◆ **Source material**
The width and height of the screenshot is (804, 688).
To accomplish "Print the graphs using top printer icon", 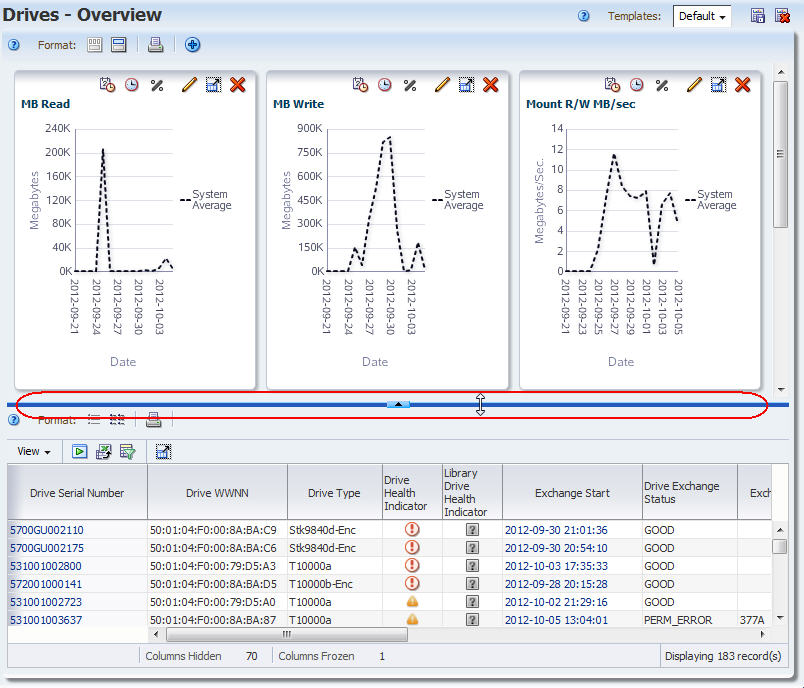I will pyautogui.click(x=156, y=45).
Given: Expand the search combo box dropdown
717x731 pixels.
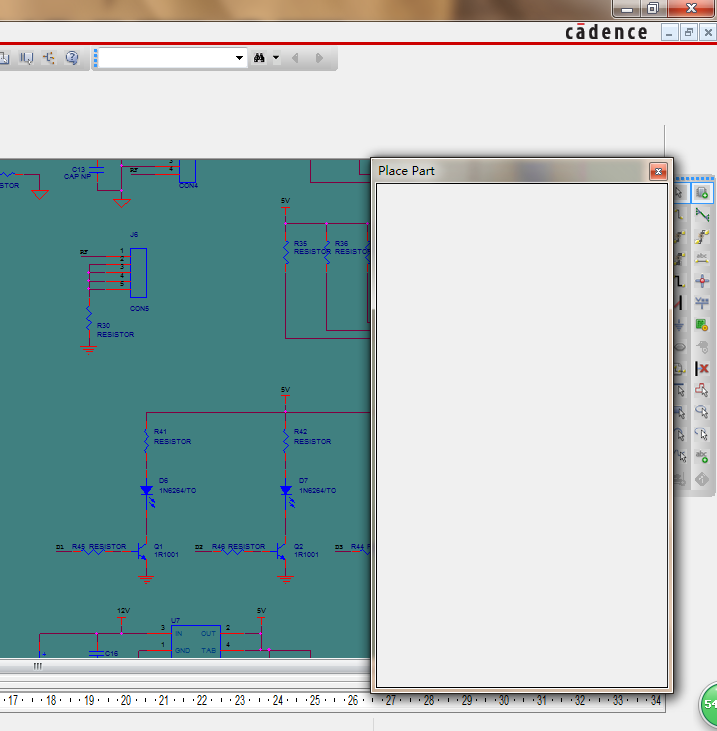Looking at the screenshot, I should coord(239,58).
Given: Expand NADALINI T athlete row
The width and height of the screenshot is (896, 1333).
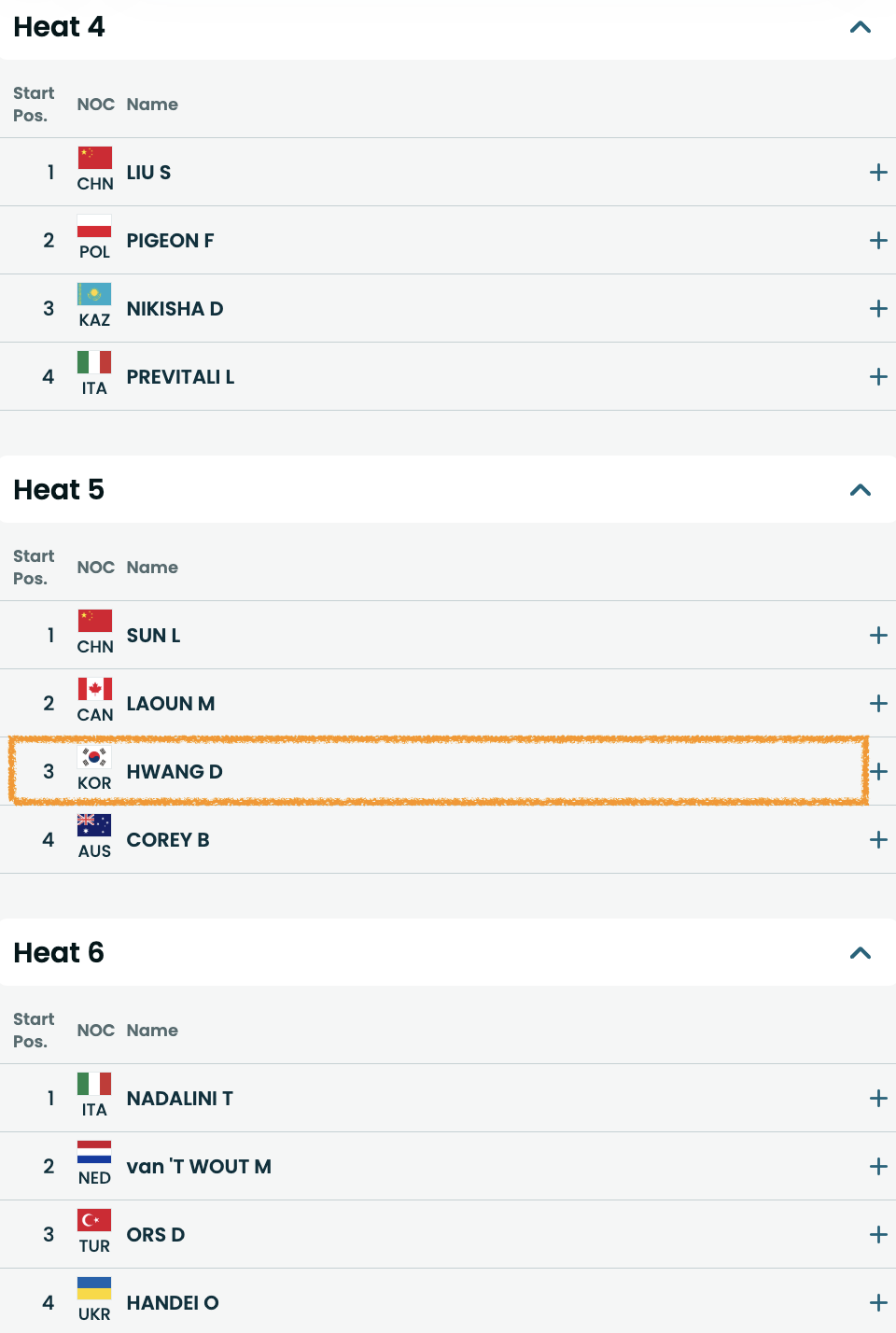Looking at the screenshot, I should 877,1099.
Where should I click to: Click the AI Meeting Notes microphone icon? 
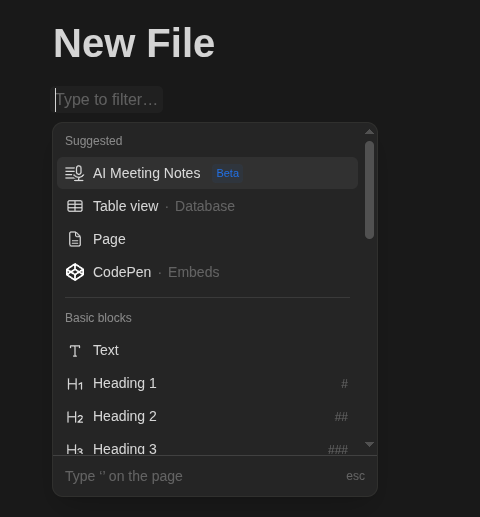75,173
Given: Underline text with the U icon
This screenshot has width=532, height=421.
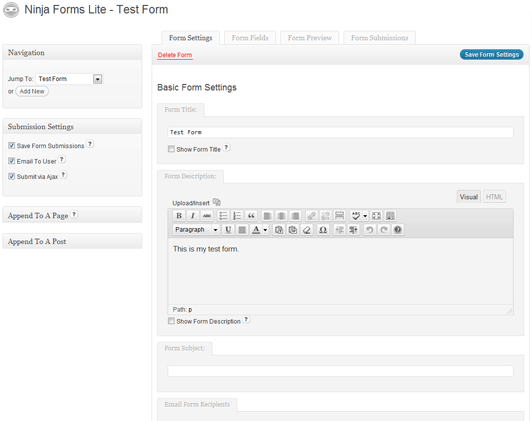Looking at the screenshot, I should [228, 230].
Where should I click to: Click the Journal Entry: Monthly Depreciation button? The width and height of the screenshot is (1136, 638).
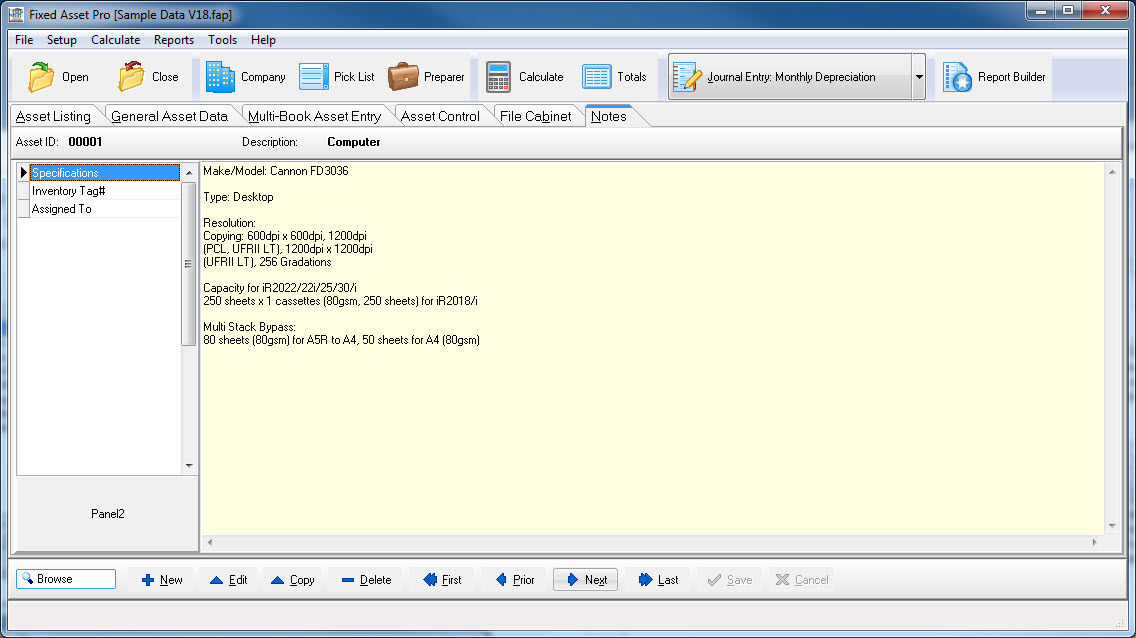(790, 77)
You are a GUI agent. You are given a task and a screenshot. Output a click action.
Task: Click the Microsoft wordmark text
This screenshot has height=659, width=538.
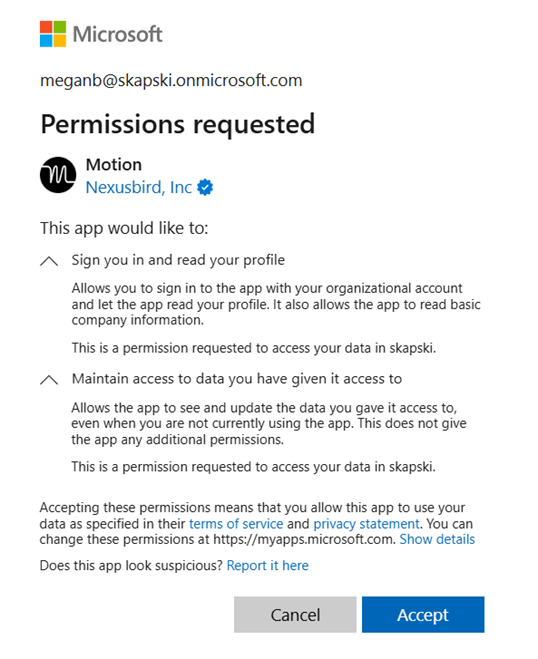click(118, 34)
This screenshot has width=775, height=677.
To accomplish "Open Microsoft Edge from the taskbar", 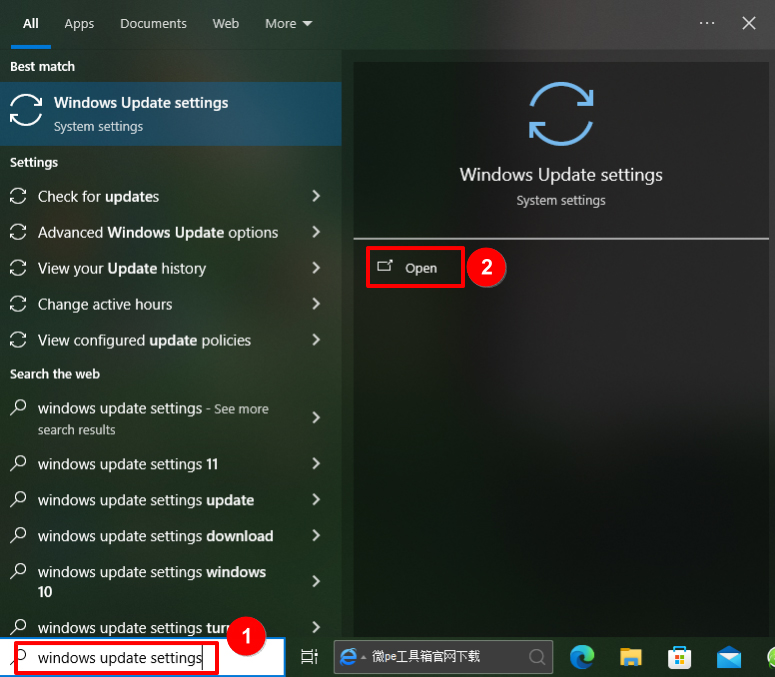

◆ **Your assignment**
Copy the final stretch of lines, starting at the one that holds "Given: Expand NADALINI T athlete row" and ending at the last line of the data, exactly; omit pictures.

◆ **Answer area**
Given: Expand NADALINI T athlete row
The width and height of the screenshot is (896, 1333).
Looking at the screenshot, I should 877,1099.
Where should I click to: Click the AI Meeting Notes microphone icon? 
75,173
Given: Underline text with the U icon
This screenshot has width=532, height=421.
Looking at the screenshot, I should [228, 230].
Where should I click to: Click the Journal Entry: Monthly Depreciation button? The width and height of the screenshot is (1136, 638).
(790, 77)
You are a GUI agent. You are given a task and a screenshot. Output a click action.
Task: Click the Microsoft wordmark text
This screenshot has height=659, width=538.
click(118, 34)
This screenshot has width=775, height=677.
To accomplish "Open Microsoft Edge from the taskbar", 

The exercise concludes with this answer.